Re: IndexedDB: Thoughts on implementing IndexedDB from Austin William Wright on 2013-08-02 (public-webapps@w3.org from July to September 2013)

From: Austin William Wright <aaa@bzfx.net>
Date: Fri, 2 Aug 2013 15:18:49 -0700
To: Joshua Bell <jsbell@google.com>
Cc: "public-webapps@w3.org" <public-webapps@w3.org>
Message-ID: <CANkuk-VQTP7keaTymb0+tJnRgp-bukRzBF1a1Kr035291xv83Q@mail.gmail.com>
On Tue, Jul 30, 2013 at 3:13 PM, Joshua Bell <jsbell@google.com> wrote:

> And now replying to the non-nits:
>
>
> On Tue, Jul 30, 2013 at 1:30 AM, Austin William Wright <aaa@bzfx.net>wrote:
>
>> I've been meaning to implement IndexedDB in some fashion for a while.
>> Earlier this month, shortly after the call for implementations, I realized
>> I should be getting on that. I've been working on an in-memory ECMAScript
>> implementation with fast data structures and the like. I also intend to
>> experiment with new features like new types of indexes (hash tables that
>> can't be iterated, and index values calculated by expression/function,
>> which appears to have been discussed elsewhere).
>>
>> I've had a few thoughts, mostly about language:
>>
>> (1) Is there no way to specify an arbitrary nested path? I want to do
>> something like ['menus', x] where `x` is some token which may be anything,
>> like an empty string or a string with a period in it. This is especially
>> important if there are structures like {"http://example.com/URI":
>> "value"} in documents, which is especially common in JSON-LD. From what I
>> can tell, IndexedDB essentially makes it impossible to index JSON-LD
>> documents.
>>
>> It appears the current behavior instead allows you to index by multiple
>> keys, but it's not immediately obvious this is the rationale.
>>
>> How *would* one include a property whose key includes a period? This
>> seems to be asking for security problems, if authors need to implement an
>> escaping scheme for their keys, either when constructing a key path or when
>> constructing objects. Database names can be anything, why not key names?
>>
>>
> The key path mechanism (and by definition, the index mechanism) definitely
> doesn't support every use case. It is focused on the "simple" case where
> the structure of the data being stored is under the control of the
> developer authoring code against the IDB API. Slap a library in the middle
> that's exposing a radically different storage API to authors and that
> library is going to need to compute index keys on its own and produce
> wrapper objects, or some such.
>
> One of the ideas that's been talked about for "v2" is extensible indexing,
> allowing the index key to be computed by a script function.
>

Computing index keys would be a fantastic step for any database, I think.
If one could also define a custom comparison operator, this would perhaps
one of the more powerful features in a database that I've seen.


>
>
>> (3) I had trouble deciphering the exact behavior of multiple open
>> transactions on one another.
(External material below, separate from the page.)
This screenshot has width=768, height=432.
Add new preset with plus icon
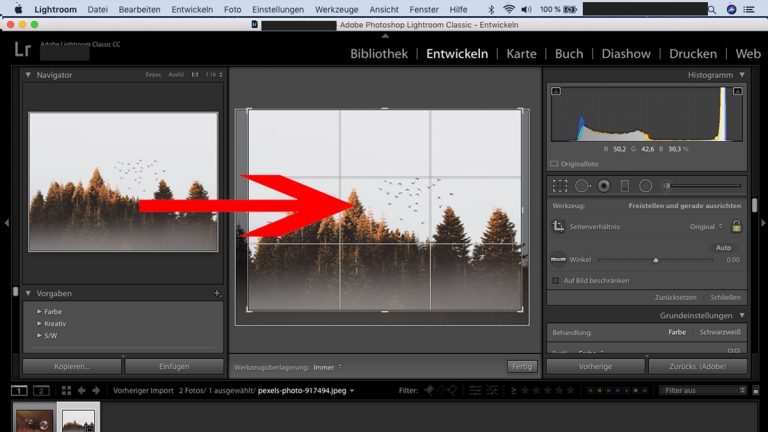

I eventually realized the definition of
>> IDBTransactionMode describes the behavior.
>>
>> Still, however, this document appears to talk in terms of what is
>> "written to the database". But this isn't well defined. If something is
>> written to the database, wouldn't it affect what is read in a readonly
>> transaction? (No.)
>>
>> And the language seems inconsistent. The language for `abort` says that
>> changes to the database must be "rolled back" (as if every operation writes
>> to storage), but the language for `Steps for committing a transaction`
>> specifies it is at that time the data is written (as if all write
>> operations up to this point are kept in memory). There's not strictly a
>> contradiction here, but perhaps more neutral language could be used.
>>
>>
> Agreed, this could be improved. (Practically speaking, I expect that would
> happen if we end up with implementation differences that require refining
> the language in a future iteration.)
>
>
>> (5) I found the language for iterating and creating a Cursor hard to
>> understand being nested in multiple layers of algorithms. Specifically,
>> where an IDBCursor instance was actually exposed to the user. But now it
>> makes sense, and I don't really see how it might be improved. An
>> (informative) example on iterating a cursor may be helpful.
>>
>>
> I recently added one towards the start of the spec ("The following example
> looks up all books in the database by author using an index and a cursor")
> - is that what you were thinking? Is it just a matter of spec organization?
> I think at some point in the spec history the examples were more integrated
> into the text.
>

I recall eventually finding that example, I think that works.


>
>
>> (6) The document refers to the HTML5 Structured Clone Algorithm. It's a
>> bit concerning that it has to refer to ECMAScript algorithms defined in a
>> specification that defines a markup language. I don't think referring to a
>> markup language should be necessary (I don't intend on using my
>> implementation in an (X)HTML environment, just straight XML if anything at
>> all), though perhaps this is just a modularity problem with the HTML5 draft
>> (or rather, lack thereof).
>>
>
> Agreed that it seems like an odd place for it in the abstract, but the
> HTML spec defines much of the behavior of the browser environment beyond
> the markup language. Hixie and Anne are doing some spec refactoring work;
> perhaps some day it will be more modular. Indexed DB is very much designed
> to be an API for scripts running in Web browsers, though.
>

One of the directions I'd like to take IndexedDB is making it
cross-platform, so developers can easily write applications that
synchronize between multiple devices including a central server.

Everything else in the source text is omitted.